As the temperature reaches 16C degrees and the last snow recedes from the hillside it feels like Spring. Even butterflies and insects are out and the sheep return to grazing on grass. Clouds of pollen are released into the air from ‘hazelnut’ trees with yellow catkin-like pods. It all seems too good to be true but I am pretty sure we have not seen the last of the snow, still it makes a pleasant intermission.





The snow arrives on cue and these ewes wait patiently for breakfast.

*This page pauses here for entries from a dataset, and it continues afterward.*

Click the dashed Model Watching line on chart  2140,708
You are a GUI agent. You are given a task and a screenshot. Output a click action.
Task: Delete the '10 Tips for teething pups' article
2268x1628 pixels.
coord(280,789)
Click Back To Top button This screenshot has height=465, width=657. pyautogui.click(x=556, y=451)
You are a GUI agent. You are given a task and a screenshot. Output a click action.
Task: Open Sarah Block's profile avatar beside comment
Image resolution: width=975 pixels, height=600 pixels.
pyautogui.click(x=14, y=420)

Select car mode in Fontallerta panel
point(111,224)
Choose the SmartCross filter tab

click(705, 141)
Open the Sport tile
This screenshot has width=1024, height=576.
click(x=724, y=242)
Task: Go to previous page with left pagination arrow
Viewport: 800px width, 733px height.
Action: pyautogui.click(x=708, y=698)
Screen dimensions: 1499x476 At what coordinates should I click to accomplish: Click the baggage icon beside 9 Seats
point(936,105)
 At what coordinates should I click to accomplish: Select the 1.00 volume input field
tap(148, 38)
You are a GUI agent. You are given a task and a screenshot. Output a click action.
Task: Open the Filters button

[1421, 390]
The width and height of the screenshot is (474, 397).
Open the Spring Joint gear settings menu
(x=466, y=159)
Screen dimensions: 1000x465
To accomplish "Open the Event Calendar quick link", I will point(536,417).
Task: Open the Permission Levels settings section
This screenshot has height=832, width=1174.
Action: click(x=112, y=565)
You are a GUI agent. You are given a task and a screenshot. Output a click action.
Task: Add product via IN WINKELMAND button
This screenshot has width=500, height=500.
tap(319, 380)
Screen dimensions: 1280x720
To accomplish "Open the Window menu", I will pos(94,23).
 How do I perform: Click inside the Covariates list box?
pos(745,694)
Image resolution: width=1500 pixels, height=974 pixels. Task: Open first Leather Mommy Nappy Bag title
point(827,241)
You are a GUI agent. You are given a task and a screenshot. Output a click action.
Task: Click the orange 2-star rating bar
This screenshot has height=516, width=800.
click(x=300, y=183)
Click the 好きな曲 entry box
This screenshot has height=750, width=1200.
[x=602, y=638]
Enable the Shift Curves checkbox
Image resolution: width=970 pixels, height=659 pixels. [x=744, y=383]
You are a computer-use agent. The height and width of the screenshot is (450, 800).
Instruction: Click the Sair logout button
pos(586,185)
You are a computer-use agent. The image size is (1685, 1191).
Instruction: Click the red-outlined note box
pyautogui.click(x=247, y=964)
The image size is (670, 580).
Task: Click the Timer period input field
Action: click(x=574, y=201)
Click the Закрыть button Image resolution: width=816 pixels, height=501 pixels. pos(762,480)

A bale of hay a day is enough to keep them from hunger. Talking of which … I came across the Ketogenic (high fat – low carb) diet the other day and being very much a sandwich, potato and pasta person it made me question my own diet. However just two days later this diet was debunked on the news, apparently because 80% of UK citizens are not getting enough fibre. It made me think about the sheep’s diet, especially in winter when everything is snow covered, as all they eat is hay! No fruit, veg or diary products for their balanced diet. Yet sheep are basically no different to humans in that they are made up of bone, blood, skin, fat and hair, all of which need nutrients. How do they do it? They live outside in sub zero temperatures, only eating hay and yet they thrive. Now that is a mystery. Obviously there is a profound reason why humans consume just about anything unlike animals, birds and insects.


These mountain sheep are in their element with long woolly coats to keep warm.